__GIVEN PROBLEM 1__:
In the text below on direct sourcing, how large is the current pool of independent workers in the U.S.?
__GIVEN PROBLEM 2__:
Continue the direct sourcing text below from the point where it stops.

__QUOTED TEXT__:
Direct sourcing: Steps to launching an effective program. Contingent workforce insights

It’s a new era of talent acquisition. As candidates continue to drive the current workforce environment, organizations are turning to a more agile approach when competing to engage contingent workers. And they have unprecedented access to do so, with a current talent pool of 42 million independent workers in the U.S. alone.

As the gig economy continues to grow, it's critical that recruitment professionals are aware of the proper sourcing and engagement strategies for this workforce. As such, many employers are moving away from traditional hiring models and turning to a direct sourcing approach in combination with, or instead of, third party staffing vendors for the acquisition of skilled workers.

Direct sourcing occurs when an organization identifies candidates for a position using their own resources, choosing to perform recruiting and onboarding functions internally.

Is direct sourcing right for you? Below is an actionable approach to identifying whether or not direct sourcing is right for your organization and how to start designing a program that works for you.


Is your organization prepared for direct sourcing?

__RECORDED INFORMATION__:
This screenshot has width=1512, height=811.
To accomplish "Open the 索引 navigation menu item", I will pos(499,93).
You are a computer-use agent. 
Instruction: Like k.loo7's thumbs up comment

__EXERCISE ANSWER 1__:
42 million independent workers.

__EXERCISE ANSWER 2__:
Depending on your organization’s needs and current hiring structures, it’s important to recognize that direct sourcing isn’t always the best option in every situation. First, it's critical to assess whether your organization is prepared for a direct sourcing program. Here’s how you can identify whether you're ready:

•  Your organization already has forecasting and workforce planning in place.
•  You’re planning to recruit large numbers of contingent workers with similar skill sets.
•  You require cost-effective supplier efficiency.
•  You’re looking to control and capitalize on your employer brand.
•  You suspect you’re spending too much on recruitment costs and require visibility into where dollars are being spent.


How can your organization benefit from direct sourcing?
Direct sourcing can provide many cost savings benefits, but the opposite can also be true if employers don't have the proper resources in place or a formal program to manage the process.


However, organizations that get it right will experience:
•  Control over employer branding
•  Reduced costs and time to hire
•  Decrease in risk
•  Increased efficiency
•  Higher retention rates and worker loyalty
•  Increased ability to engage niche talent
•  Flexibility to hire on a project-by-project basis


Once you’re ready to move forward with direct sourcing, here’s how to launch an effective program:
Step 1.
Set organizational goals (and resourcing)
Great programs start with a set of clear and achievable goals, supported by a resourcing plan that provides all of the people and technology required to achieve success. When setting program goals, an organization should pick two or three of the ones below as the principal focus of their program.  Which goals are most important to you?

•  Better access to talent
•  Save money
•  Increase transparency & control
•  Improve contractor experience
•  Independence from vendors
•  Maintain control of employer branding
•  Manage risk 

Step 2.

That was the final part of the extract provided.